Task prompt
Retype all of the entries that appear below, keeping them exactly as they are.

The records

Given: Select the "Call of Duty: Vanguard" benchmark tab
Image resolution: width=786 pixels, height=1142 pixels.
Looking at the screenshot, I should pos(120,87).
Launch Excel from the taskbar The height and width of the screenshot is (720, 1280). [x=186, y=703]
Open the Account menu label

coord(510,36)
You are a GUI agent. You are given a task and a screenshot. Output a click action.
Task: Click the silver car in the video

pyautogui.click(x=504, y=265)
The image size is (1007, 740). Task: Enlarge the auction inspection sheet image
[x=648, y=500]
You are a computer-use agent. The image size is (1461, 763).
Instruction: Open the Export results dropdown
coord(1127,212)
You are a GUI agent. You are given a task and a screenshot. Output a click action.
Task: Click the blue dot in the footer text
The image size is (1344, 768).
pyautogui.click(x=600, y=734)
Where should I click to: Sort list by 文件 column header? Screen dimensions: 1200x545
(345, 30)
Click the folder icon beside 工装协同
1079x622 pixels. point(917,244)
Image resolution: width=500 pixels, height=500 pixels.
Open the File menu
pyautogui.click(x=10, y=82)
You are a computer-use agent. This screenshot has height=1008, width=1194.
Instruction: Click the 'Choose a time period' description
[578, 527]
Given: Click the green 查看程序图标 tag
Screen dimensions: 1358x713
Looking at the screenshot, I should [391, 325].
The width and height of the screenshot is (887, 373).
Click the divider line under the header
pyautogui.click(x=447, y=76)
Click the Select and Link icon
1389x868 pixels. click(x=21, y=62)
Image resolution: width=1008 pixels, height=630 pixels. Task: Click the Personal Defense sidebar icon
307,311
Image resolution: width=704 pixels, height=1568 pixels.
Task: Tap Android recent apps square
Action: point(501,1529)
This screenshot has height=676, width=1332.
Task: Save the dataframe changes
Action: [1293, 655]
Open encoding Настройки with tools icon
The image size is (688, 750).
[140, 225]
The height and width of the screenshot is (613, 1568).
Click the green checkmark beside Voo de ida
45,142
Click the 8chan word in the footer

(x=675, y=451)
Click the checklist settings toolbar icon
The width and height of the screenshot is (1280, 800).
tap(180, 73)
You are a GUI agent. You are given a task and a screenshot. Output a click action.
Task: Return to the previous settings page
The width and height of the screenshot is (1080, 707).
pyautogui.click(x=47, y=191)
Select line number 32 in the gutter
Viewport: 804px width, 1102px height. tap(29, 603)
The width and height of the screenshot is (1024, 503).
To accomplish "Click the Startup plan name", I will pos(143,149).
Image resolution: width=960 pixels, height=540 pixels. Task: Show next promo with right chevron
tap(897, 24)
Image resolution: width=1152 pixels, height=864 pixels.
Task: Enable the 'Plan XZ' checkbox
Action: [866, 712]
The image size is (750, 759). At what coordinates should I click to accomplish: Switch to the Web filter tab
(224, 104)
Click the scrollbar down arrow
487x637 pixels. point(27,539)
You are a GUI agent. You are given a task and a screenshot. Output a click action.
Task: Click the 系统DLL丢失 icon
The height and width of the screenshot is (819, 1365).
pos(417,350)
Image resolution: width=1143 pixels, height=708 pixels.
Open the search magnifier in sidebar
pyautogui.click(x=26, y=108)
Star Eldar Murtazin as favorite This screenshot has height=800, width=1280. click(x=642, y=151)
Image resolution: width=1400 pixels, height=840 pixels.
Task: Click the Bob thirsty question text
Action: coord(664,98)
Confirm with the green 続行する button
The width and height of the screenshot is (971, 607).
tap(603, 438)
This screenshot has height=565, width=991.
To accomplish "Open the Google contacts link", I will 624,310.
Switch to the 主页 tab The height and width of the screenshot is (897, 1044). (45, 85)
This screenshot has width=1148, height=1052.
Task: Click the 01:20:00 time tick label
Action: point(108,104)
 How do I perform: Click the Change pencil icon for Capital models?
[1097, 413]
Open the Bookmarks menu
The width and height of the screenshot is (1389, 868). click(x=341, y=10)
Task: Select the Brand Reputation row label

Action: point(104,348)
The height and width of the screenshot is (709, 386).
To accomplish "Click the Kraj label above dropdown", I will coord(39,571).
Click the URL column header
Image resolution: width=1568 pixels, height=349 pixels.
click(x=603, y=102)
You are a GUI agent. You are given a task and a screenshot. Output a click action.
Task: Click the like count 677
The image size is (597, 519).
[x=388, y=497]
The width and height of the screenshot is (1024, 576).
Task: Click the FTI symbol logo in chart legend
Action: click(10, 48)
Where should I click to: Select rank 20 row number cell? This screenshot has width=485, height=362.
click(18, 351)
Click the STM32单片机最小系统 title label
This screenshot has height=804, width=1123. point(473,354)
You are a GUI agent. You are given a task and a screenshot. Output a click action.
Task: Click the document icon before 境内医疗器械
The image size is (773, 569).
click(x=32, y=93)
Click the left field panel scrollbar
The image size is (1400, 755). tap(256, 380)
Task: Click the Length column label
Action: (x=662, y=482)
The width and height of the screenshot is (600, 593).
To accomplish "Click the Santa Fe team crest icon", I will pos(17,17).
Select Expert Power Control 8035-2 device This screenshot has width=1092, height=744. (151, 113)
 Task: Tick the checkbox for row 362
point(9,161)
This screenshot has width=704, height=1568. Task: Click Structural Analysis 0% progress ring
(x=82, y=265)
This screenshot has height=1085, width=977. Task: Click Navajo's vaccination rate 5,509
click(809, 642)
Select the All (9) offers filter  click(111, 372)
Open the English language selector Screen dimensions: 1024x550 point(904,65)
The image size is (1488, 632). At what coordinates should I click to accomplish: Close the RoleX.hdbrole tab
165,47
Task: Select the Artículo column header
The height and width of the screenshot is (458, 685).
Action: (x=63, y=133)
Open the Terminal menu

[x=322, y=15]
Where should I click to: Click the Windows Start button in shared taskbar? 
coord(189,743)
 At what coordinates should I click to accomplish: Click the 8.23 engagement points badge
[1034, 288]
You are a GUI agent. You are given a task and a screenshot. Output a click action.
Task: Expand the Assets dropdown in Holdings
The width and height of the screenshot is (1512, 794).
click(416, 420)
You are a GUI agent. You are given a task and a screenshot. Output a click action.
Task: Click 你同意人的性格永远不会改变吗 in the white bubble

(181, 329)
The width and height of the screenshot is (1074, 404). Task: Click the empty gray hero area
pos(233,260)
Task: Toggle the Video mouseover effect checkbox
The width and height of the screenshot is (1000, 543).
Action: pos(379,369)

Answer for the task
Given: Select the "Call of Duty: Vanguard" benchmark tab
Image resolution: width=786 pixels, height=1142 pixels.
Looking at the screenshot, I should pos(120,87).
Launch Excel from the taskbar The height and width of the screenshot is (720, 1280). [x=186, y=703]
Open the Account menu label

coord(510,36)
You are a GUI agent. You are given a task and a screenshot. Output a click action.
Task: Click the silver car in the video

pyautogui.click(x=504, y=265)
The image size is (1007, 740). Task: Enlarge the auction inspection sheet image
[x=648, y=500]
You are a computer-use agent. The image size is (1461, 763).
Instruction: Open the Export results dropdown
coord(1127,212)
You are a GUI agent. You are given a task and a screenshot. Output a click action.
Task: Click the blue dot in the footer text
The image size is (1344, 768).
pyautogui.click(x=600, y=734)
Where should I click to: Sort list by 文件 column header? Screen dimensions: 1200x545
(345, 30)
Click the folder icon beside 工装协同
1079x622 pixels. point(917,244)
Image resolution: width=500 pixels, height=500 pixels.
Open the File menu
pyautogui.click(x=10, y=82)
You are a computer-use agent. This screenshot has height=1008, width=1194.
Instruction: Click the 'Choose a time period' description
[578, 527]
Given: Click the green 查看程序图标 tag
Screen dimensions: 1358x713
Looking at the screenshot, I should [391, 325].
The width and height of the screenshot is (887, 373).
Click the divider line under the header
pyautogui.click(x=447, y=76)
Click the Select and Link icon
1389x868 pixels. click(x=21, y=62)
Image resolution: width=1008 pixels, height=630 pixels. Task: Click the Personal Defense sidebar icon
307,311
Image resolution: width=704 pixels, height=1568 pixels.
Task: Tap Android recent apps square
Action: point(501,1529)
This screenshot has height=676, width=1332.
Task: Save the dataframe changes
Action: [1293, 655]
Open encoding Настройки with tools icon
The image size is (688, 750).
[140, 225]
The height and width of the screenshot is (613, 1568).
Click the green checkmark beside Voo de ida
45,142
Click the 8chan word in the footer

(x=675, y=451)
Click the checklist settings toolbar icon
The width and height of the screenshot is (1280, 800).
tap(180, 73)
You are a GUI agent. You are given a task and a screenshot. Output a click action.
Task: Return to the previous settings page
The width and height of the screenshot is (1080, 707).
pyautogui.click(x=47, y=191)
Select line number 32 in the gutter
Viewport: 804px width, 1102px height. tap(29, 603)
The width and height of the screenshot is (1024, 503).
To accomplish "Click the Startup plan name", I will pos(143,149).
Image resolution: width=960 pixels, height=540 pixels. Task: Show next promo with right chevron
tap(897, 24)
Image resolution: width=1152 pixels, height=864 pixels.
Task: Enable the 'Plan XZ' checkbox
Action: [866, 712]
The image size is (750, 759). At what coordinates should I click to accomplish: Switch to the Web filter tab
(224, 104)
Click the scrollbar down arrow
487x637 pixels. point(27,539)
You are a GUI agent. You are given a task and a screenshot. Output a click action.
Task: Click the 系统DLL丢失 icon
The height and width of the screenshot is (819, 1365).
pos(417,350)
Image resolution: width=1143 pixels, height=708 pixels.
Open the search magnifier in sidebar
pyautogui.click(x=26, y=108)
Star Eldar Murtazin as favorite This screenshot has height=800, width=1280. click(x=642, y=151)
Image resolution: width=1400 pixels, height=840 pixels.
Task: Click the Bob thirsty question text
Action: coord(664,98)
Confirm with the green 続行する button
The width and height of the screenshot is (971, 607).
tap(603, 438)
This screenshot has height=565, width=991.
To accomplish "Open the Google contacts link", I will 624,310.
Switch to the 主页 tab The height and width of the screenshot is (897, 1044). (45, 85)
This screenshot has width=1148, height=1052.
Task: Click the 01:20:00 time tick label
Action: point(108,104)
 How do I perform: Click the Change pencil icon for Capital models?
[1097, 413]
Open the Bookmarks menu
The width and height of the screenshot is (1389, 868). click(x=341, y=10)
Task: Select the Brand Reputation row label

Action: point(104,348)
The height and width of the screenshot is (709, 386).
To accomplish "Click the Kraj label above dropdown", I will coord(39,571).
Click the URL column header
Image resolution: width=1568 pixels, height=349 pixels.
click(x=603, y=102)
You are a GUI agent. You are given a task and a screenshot. Output a click action.
Task: Click the like count 677
The image size is (597, 519).
[x=388, y=497]
The width and height of the screenshot is (1024, 576).
Task: Click the FTI symbol logo in chart legend
Action: click(10, 48)
Where should I click to: Select rank 20 row number cell? This screenshot has width=485, height=362.
click(18, 351)
Click the STM32单片机最小系统 title label
This screenshot has height=804, width=1123. point(473,354)
You are a GUI agent. You are given a task and a screenshot. Output a click action.
Task: Click the document icon before 境内医疗器械
The image size is (773, 569).
click(x=32, y=93)
Click the left field panel scrollbar
The image size is (1400, 755). tap(256, 380)
Task: Click the Length column label
Action: (x=662, y=482)
The width and height of the screenshot is (600, 593).
To accomplish "Click the Santa Fe team crest icon", I will pos(17,17).
Select Expert Power Control 8035-2 device This screenshot has width=1092, height=744. (151, 113)
 Task: Tick the checkbox for row 362
point(9,161)
This screenshot has width=704, height=1568. Task: Click Structural Analysis 0% progress ring
(x=82, y=265)
This screenshot has height=1085, width=977. Task: Click Navajo's vaccination rate 5,509
click(809, 642)
Select the All (9) offers filter  click(111, 372)
Open the English language selector Screen dimensions: 1024x550 point(904,65)
The image size is (1488, 632). At what coordinates should I click to accomplish: Close the RoleX.hdbrole tab
165,47
Task: Select the Artículo column header
The height and width of the screenshot is (458, 685).
Action: (x=63, y=133)
Open the Terminal menu

[x=322, y=15]
Where should I click to: Click the Windows Start button in shared taskbar? 
coord(189,743)
 At what coordinates should I click to accomplish: Click the 8.23 engagement points badge
[1034, 288]
You are a GUI agent. You are given a task and a screenshot. Output a click action.
Task: Expand the Assets dropdown in Holdings
The width and height of the screenshot is (1512, 794).
click(416, 420)
You are a GUI agent. You are given a task and a screenshot. Output a click action.
Task: Click 你同意人的性格永远不会改变吗 in the white bubble

(181, 329)
The width and height of the screenshot is (1074, 404). Task: Click the empty gray hero area
pos(233,260)
Task: Toggle the Video mouseover effect checkbox
The width and height of the screenshot is (1000, 543).
Action: pos(379,369)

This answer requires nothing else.